From the records below, pull out each line that contains the string "height". Treat uppercase and lowercase as different.

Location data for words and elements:
>> START

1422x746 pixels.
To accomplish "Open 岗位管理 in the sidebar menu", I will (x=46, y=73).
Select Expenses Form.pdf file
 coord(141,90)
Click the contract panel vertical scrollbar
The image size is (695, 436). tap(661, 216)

>> END
>> START

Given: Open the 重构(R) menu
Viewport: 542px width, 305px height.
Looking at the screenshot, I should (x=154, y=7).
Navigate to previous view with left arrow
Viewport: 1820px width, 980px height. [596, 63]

>> END
>> START

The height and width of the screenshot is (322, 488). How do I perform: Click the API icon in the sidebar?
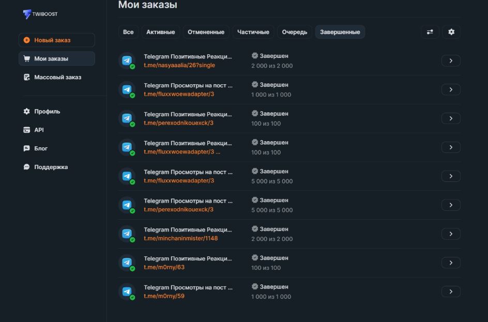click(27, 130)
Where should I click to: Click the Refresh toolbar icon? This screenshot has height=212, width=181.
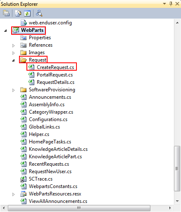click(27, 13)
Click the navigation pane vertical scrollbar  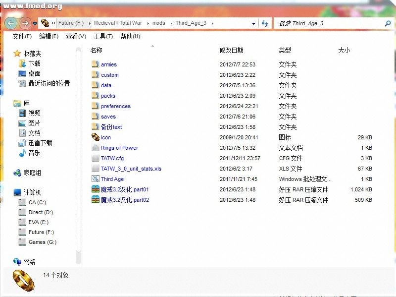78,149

>> END

**REPLY TO THE EXERCISE:**
Viewport: 542px width, 305px height.
Viewport: 1820px width, 980px height. [596, 63]
The height and width of the screenshot is (322, 488). How do I perform: Click the API icon in the sidebar?
Where should I click to: Click the Refresh toolbar icon? This screenshot has height=212, width=181.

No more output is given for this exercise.